EXERCISE GOAL:
Transcribe the lines of the listing from the line containing "Open the conservativebrief.com" through the line containing "point(20,118)", both included, with no changes.
#### SUPPLIED INFORMATION ####
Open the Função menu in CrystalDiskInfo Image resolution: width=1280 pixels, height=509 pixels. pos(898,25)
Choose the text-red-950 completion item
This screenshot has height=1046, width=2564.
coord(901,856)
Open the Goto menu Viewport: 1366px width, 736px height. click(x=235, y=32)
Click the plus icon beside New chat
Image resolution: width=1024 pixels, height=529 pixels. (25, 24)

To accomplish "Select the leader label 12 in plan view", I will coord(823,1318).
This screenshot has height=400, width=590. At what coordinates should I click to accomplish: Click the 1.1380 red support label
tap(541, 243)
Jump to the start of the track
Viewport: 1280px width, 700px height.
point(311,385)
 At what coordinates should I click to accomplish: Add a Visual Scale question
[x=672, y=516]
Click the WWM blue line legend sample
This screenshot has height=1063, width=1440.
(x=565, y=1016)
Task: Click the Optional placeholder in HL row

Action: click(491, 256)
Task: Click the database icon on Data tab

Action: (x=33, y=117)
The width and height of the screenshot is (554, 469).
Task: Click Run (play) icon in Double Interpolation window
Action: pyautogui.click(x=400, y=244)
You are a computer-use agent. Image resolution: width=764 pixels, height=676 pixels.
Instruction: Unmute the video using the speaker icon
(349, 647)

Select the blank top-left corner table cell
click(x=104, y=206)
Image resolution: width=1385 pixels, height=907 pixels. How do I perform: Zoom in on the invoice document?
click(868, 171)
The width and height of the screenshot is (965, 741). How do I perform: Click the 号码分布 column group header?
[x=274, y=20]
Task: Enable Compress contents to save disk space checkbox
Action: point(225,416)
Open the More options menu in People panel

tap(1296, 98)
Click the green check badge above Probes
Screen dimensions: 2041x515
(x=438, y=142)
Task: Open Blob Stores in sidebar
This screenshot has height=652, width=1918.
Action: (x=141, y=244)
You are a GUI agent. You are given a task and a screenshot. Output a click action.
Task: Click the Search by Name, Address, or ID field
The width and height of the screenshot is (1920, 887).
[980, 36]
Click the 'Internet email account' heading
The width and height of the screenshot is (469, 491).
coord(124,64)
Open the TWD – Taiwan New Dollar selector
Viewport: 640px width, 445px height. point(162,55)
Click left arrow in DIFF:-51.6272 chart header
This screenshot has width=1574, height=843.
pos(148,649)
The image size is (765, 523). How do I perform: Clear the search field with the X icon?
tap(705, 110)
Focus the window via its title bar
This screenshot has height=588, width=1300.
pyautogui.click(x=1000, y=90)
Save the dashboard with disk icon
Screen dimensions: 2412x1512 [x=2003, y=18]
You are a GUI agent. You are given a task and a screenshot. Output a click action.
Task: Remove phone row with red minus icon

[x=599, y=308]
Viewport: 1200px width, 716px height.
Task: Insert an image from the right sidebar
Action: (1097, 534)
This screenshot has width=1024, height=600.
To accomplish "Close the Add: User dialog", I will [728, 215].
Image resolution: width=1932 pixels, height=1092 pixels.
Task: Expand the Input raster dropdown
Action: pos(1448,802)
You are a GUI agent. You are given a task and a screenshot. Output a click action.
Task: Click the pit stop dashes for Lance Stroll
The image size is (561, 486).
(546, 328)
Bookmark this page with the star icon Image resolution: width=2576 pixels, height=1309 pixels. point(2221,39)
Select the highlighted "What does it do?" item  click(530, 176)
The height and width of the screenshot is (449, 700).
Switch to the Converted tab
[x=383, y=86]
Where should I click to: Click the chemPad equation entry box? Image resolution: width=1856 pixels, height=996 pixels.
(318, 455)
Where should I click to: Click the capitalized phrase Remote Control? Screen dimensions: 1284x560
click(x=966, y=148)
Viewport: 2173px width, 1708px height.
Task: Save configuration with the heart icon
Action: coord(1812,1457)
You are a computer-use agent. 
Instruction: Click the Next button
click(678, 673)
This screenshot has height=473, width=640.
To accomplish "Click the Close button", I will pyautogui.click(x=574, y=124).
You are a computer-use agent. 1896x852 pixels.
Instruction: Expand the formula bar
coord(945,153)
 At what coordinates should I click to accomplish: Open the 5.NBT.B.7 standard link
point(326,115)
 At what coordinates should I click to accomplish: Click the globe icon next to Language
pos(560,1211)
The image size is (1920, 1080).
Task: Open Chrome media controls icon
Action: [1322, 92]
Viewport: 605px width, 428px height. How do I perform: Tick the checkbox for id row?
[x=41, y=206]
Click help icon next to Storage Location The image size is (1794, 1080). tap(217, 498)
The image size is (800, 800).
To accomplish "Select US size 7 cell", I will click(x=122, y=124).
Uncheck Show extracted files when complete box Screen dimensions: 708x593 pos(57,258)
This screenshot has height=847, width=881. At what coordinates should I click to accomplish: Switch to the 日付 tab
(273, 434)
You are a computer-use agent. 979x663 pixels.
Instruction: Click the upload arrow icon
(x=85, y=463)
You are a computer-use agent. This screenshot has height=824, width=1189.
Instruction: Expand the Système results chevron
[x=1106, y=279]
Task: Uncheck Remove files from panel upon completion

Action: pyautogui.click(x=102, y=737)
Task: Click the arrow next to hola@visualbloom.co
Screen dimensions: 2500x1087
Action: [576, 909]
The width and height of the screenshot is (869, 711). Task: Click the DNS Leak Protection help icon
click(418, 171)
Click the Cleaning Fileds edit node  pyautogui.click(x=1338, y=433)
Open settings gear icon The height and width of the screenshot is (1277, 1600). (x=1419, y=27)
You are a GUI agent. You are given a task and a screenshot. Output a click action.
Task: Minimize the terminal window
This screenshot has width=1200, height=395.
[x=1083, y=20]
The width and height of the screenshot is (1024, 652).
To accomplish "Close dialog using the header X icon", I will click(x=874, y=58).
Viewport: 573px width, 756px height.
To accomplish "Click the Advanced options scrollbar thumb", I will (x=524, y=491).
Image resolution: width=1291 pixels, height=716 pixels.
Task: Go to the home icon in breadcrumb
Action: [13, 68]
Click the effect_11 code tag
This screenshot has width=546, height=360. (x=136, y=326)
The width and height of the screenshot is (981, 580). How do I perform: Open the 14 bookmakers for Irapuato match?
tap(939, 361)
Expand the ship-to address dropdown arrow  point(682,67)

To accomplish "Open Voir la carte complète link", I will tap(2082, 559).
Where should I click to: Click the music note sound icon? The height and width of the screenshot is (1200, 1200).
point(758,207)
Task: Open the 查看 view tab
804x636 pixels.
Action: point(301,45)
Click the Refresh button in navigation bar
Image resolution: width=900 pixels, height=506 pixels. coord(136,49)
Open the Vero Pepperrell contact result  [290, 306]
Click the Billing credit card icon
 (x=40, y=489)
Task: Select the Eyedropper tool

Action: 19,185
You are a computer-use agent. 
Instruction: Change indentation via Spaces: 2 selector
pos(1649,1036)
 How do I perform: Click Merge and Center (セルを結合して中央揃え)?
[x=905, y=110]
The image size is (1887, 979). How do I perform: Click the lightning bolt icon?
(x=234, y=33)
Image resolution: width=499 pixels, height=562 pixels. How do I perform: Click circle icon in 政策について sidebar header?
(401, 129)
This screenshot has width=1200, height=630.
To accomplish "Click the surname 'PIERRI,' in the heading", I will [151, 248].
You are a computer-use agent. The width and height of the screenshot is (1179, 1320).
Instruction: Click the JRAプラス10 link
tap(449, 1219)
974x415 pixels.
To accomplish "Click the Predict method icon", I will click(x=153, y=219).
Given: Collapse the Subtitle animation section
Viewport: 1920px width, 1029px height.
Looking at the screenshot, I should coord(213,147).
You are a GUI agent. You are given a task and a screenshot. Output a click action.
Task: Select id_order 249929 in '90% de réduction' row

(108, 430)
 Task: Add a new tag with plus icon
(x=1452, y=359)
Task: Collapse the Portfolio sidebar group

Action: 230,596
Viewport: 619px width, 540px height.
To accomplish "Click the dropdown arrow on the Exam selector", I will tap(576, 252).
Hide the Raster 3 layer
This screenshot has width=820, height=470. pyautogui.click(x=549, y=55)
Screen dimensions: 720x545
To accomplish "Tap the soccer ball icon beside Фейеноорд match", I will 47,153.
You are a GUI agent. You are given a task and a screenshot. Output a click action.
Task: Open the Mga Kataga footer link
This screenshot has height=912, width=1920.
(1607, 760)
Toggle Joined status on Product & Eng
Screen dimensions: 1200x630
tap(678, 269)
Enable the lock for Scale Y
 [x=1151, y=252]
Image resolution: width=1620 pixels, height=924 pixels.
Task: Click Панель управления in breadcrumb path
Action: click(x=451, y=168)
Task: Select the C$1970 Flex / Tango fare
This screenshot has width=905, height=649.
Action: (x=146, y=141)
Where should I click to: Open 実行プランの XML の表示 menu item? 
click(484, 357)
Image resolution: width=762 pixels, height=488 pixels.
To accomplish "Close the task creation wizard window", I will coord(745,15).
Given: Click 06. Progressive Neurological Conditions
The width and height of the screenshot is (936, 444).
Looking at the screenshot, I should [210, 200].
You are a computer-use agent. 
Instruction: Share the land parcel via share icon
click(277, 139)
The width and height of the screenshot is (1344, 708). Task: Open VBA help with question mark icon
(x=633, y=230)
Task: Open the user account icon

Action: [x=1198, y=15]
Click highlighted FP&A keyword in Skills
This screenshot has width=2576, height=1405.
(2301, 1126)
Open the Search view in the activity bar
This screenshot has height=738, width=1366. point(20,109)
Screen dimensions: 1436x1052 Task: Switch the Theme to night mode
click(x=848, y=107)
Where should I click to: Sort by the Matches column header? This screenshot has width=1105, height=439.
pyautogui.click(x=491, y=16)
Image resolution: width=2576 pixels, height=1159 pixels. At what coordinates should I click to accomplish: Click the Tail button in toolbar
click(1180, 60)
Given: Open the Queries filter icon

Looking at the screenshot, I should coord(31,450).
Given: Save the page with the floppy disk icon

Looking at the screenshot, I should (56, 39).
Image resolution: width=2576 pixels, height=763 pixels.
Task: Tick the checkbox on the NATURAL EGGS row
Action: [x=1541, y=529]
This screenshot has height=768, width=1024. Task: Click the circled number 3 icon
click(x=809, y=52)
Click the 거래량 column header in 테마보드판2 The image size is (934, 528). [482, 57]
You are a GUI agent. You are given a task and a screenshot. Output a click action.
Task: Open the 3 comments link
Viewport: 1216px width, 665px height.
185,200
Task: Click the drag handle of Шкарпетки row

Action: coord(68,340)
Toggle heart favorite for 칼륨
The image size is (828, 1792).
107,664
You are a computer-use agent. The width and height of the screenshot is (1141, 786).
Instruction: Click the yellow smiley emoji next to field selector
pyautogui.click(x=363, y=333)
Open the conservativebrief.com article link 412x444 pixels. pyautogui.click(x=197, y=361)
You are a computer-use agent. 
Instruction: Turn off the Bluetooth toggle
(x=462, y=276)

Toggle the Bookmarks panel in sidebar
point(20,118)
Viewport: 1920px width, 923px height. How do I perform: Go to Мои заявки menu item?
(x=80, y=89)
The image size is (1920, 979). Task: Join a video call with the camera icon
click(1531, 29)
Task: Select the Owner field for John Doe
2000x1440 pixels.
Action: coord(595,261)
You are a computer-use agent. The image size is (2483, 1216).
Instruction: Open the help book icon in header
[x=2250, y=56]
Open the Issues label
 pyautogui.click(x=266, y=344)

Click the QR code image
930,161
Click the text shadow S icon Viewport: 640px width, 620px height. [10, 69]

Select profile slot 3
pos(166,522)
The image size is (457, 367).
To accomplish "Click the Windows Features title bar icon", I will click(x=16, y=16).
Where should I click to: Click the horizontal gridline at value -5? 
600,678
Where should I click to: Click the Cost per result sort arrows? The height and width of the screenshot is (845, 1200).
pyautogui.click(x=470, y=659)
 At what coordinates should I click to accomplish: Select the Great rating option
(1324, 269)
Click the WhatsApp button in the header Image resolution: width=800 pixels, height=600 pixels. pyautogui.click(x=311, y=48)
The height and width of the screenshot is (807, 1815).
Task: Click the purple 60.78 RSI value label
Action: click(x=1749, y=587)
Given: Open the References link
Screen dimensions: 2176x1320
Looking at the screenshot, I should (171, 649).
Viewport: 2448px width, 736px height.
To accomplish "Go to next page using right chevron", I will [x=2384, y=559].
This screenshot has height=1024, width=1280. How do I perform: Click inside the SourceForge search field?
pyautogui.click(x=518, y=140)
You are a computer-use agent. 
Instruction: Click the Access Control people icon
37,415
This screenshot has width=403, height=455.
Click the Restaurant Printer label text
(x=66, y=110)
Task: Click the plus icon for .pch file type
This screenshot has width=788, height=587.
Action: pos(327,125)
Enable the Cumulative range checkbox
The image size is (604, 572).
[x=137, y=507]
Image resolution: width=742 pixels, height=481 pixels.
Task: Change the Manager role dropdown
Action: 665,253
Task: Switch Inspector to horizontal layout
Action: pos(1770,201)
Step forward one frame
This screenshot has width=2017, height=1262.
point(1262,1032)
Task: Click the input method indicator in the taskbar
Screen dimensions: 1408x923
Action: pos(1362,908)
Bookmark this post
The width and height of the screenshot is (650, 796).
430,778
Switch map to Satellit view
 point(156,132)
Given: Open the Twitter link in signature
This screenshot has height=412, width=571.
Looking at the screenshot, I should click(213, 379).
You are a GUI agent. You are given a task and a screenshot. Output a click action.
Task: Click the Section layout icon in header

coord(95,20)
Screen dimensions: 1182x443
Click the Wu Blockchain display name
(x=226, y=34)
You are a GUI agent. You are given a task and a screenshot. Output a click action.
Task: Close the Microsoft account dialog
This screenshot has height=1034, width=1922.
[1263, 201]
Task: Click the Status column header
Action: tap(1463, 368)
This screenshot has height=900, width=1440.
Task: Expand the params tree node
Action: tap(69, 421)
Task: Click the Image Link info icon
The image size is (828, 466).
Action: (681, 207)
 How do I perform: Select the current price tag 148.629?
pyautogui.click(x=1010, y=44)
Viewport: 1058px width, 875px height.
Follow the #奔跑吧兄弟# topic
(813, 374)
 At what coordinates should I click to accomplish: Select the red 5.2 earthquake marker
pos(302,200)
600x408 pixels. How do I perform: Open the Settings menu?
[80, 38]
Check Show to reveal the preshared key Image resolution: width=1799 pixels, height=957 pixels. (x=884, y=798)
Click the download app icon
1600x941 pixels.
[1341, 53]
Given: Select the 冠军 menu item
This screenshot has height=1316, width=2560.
####
RESULT OF THIS TASK:
Open the conservativebrief.com article link 412x444 pixels. pyautogui.click(x=197, y=361)
You are a computer-use agent. 
Instruction: Turn off the Bluetooth toggle
(x=462, y=276)

Toggle the Bookmarks panel in sidebar
point(20,118)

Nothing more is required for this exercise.